Obviously over a mile, it looked wide open on paper and so it proved with six of the nine runners still in contention a furlong out. It was then Kingscote drove his mount to the front, heading Kaspersky who had tried to make all under Paul Mulrennan and who ran on gamely for second with Morando never nearer in third. A 4yo gelded son of Dansili, Ballet Concerto has now won his last three starts, twice at this Group Three level, with James Doyle and Ryan Moore sharing the riding honours previously. Both were required in Ireland and Kingscote, who had already ridden three winners for Stoute in 2017 from 11 previous rides, took full advantage as he scored an astonishing 23rd triumph of the year at Haydock.

“I’ve been very lucky to get support from some big yards this year, notably Sir Michael, and I’m very grateful to all my owners and trainers,” the jockey said. “Ballet Concerto is a progressive horse and I had a nice tow through the race. He’s turning into a class act with two Group Threes in a month.” Stoute is a past master with this type of improving 4yo and Ballet Concerto could well be a name to look out for moving forward. Just because Chilean holds no fancy entries, that’s not to say he’s anything but a very smart 2yo and the Martyn Meade-trained juvenile proved the point with an easy victory in the Listed Ascendant Stakes over a mile.

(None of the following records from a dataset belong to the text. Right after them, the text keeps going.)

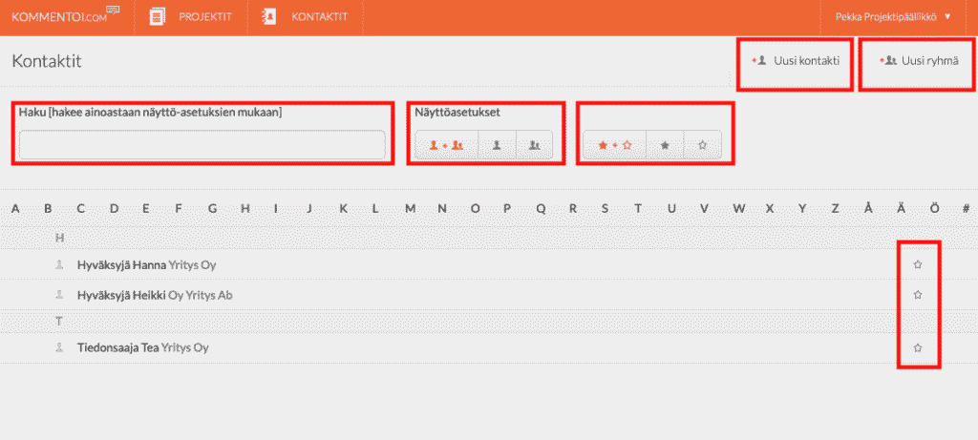
Task: Show favorites and non-favorites filter
Action: tap(615, 145)
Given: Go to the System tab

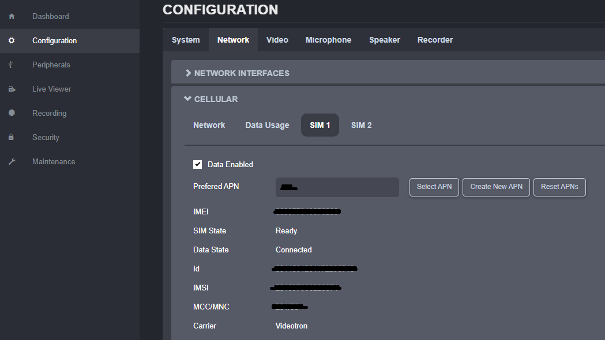Looking at the screenshot, I should (186, 40).
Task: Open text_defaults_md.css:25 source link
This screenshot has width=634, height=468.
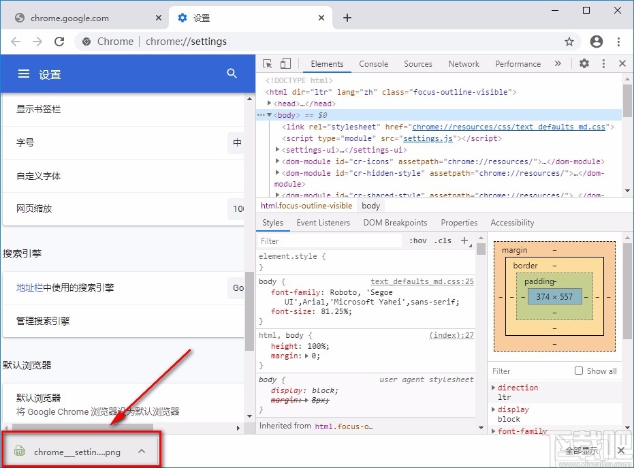Action: [x=422, y=281]
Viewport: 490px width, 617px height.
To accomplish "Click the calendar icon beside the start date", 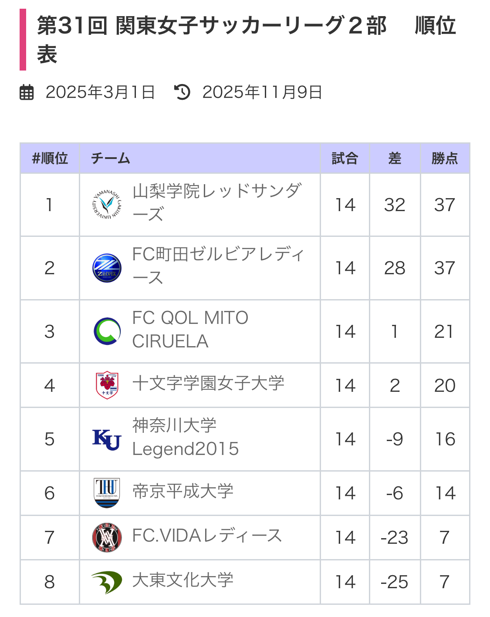I will point(27,92).
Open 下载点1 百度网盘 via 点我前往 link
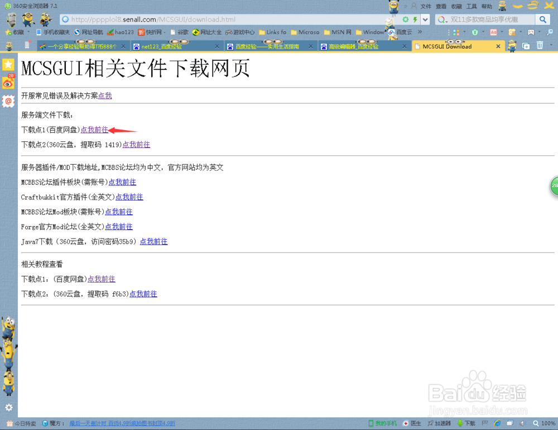 tap(94, 130)
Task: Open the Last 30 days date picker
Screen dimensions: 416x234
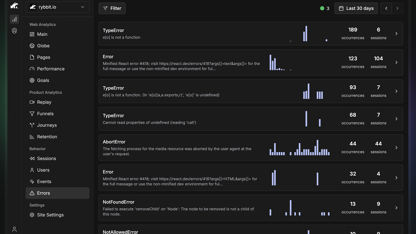Action: click(356, 8)
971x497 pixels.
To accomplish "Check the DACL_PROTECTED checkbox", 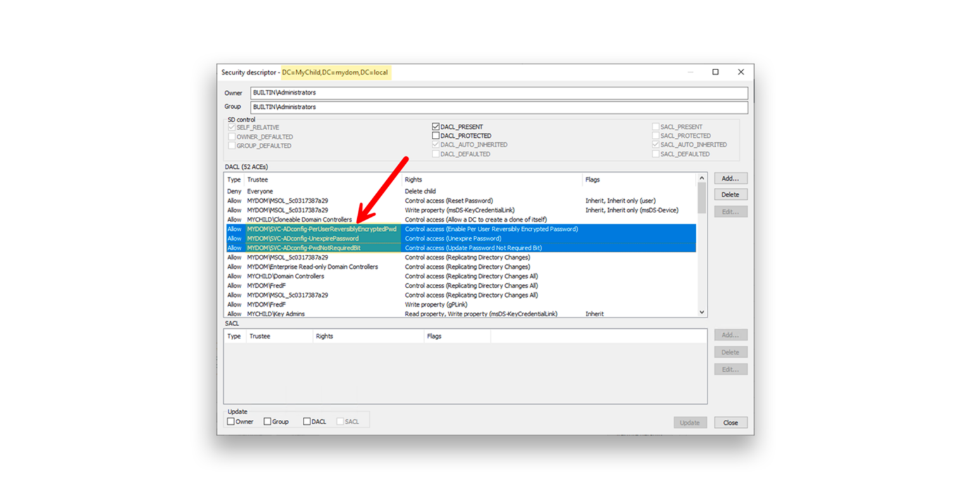I will (x=436, y=135).
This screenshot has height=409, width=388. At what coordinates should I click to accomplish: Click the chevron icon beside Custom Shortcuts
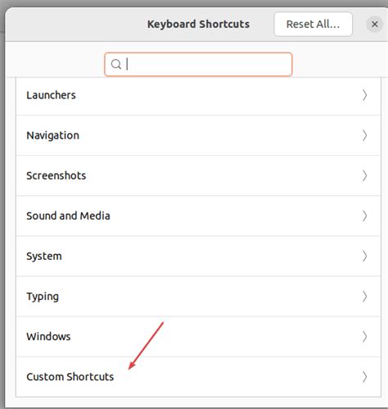click(364, 377)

Swooping from last to first, he was confidently ridden by Silvestre de Sousa, who said: “It was only his third start but it was very straightforward and I was very happy with him.” Meanwhile, on the Polytrack at Kempton, Saeed Manana’s Invincible Army proved himself the class act when marching up the straight to smash the 6f juvenile course record in the Group 3 Sirenia Stakes. Martin Harley did not panic on the favourite when Corinthia Knight set sail for home in the straight, and was thrilled to be providing successful trainer James Tate with his first win at Group level. Previously runner-up in the Group 2 Gimcrack Stakes, Invincible Army brought the best form to the table and the homebred son of Invincible Spirit did not disappoint.

Harley said: “I’m delighted for James as he’s been a big supporter of mine through the years and it’s great to get a Group winner on the board for him. “This fellow is a serious horse and when I saw he wasn’t favourite in the paper this morning I couldn’t believe it; I knew the others would have to be Group One horses to beat me.” Tate added: “The race went perfectly for Invincible Army and it’s nice to finally win a Group race, especially for Saeed Manana, who has been a big supporter of ours. We’ve had Listed winners and been placed many times in Group Ones and Group Twos, but this is different.

“He could go for the Middle Park but he wouldn’t want it soft. There’s the Breeders’ Cup after that, which we may have a think about.” Oisin Murphy has been perfecting the knack of producing winners to lead in the dying strides and, earlier on the Kempton card, repeated the trick on Chemical Charge for Ralph Beckett in the 1m4f Group 3 September Stakes. Murphy said: “I’m only just getting the hang of riding Chemical Charge as I have lost on him when I should have won, so I’m glad it was all good in the end.” Beckett added: “He would have been an unlucky loser. The race I had in mind for him before this was the Grade 1 Canadian International at Woodbine on 15 October. I’ve not had a runner in it before but I did run Look Here in the EP Taylor Stakes.”